THE TASK –
Where the line with "You are a GUI" appears below, start writing out lines exactly, and finish with the line with "TM6 (68, 441)", which is included; write out nothing else.

DATA SECTION –
☆ ☆ ☆ ☆ ☆ ☆ ☆

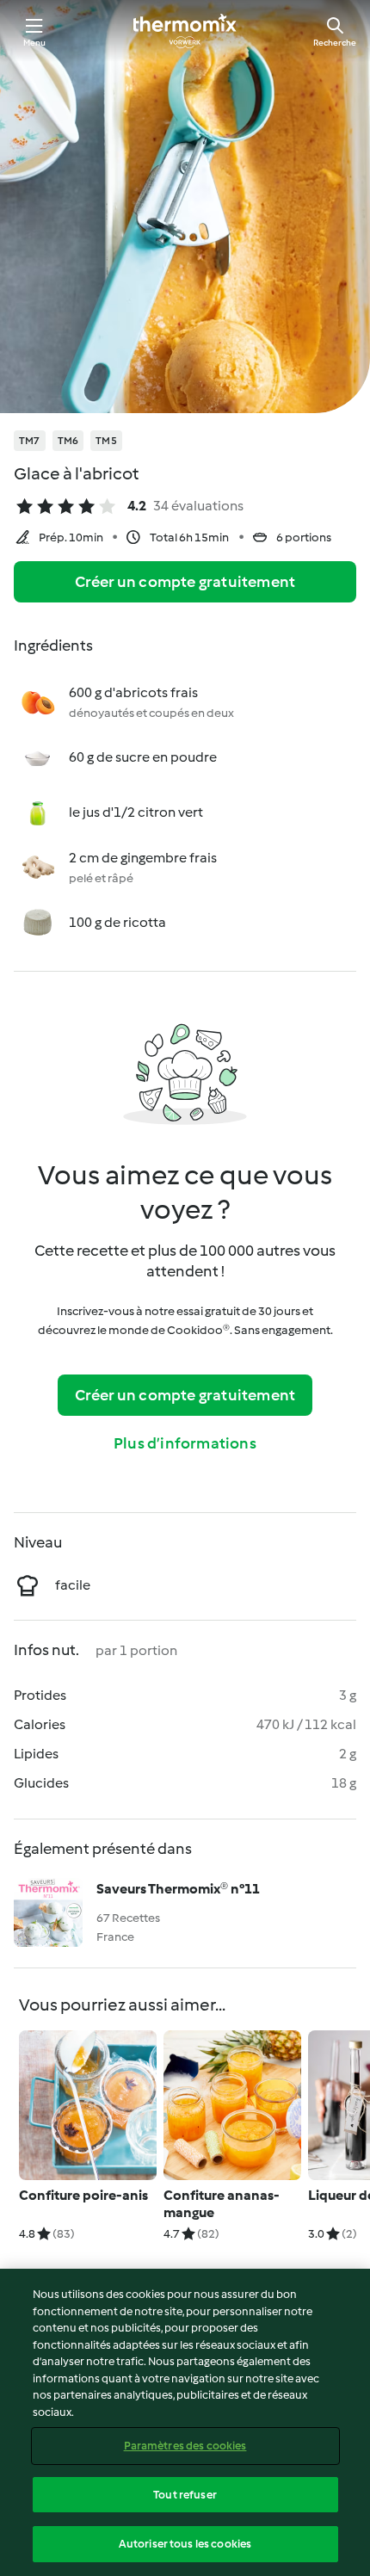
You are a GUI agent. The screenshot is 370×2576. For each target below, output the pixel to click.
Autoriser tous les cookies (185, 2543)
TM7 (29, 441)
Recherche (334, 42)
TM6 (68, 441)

☆ ☆ ☆ ☆ ☆ ☆ ☆

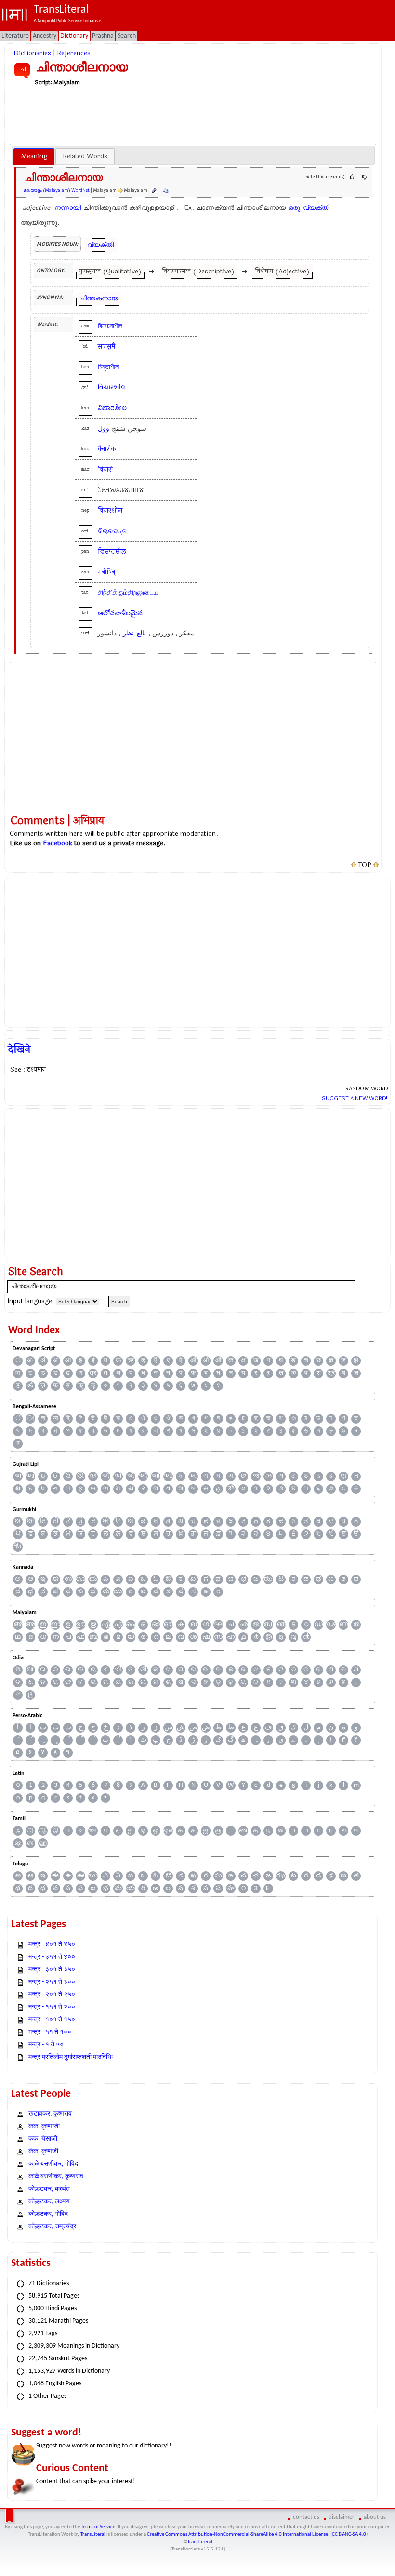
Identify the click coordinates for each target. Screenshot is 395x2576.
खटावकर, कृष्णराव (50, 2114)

☆ ☆ ☆ ☆ ☆ ☆ ☆

RESPONSE TO THE TASK –
You are a GUI agent. The screenshot is 370×2576. For each target below, output the pixel to click.
Autoriser tous les cookies (185, 2543)
TM7 (29, 441)
Recherche (334, 42)
TM6 (68, 441)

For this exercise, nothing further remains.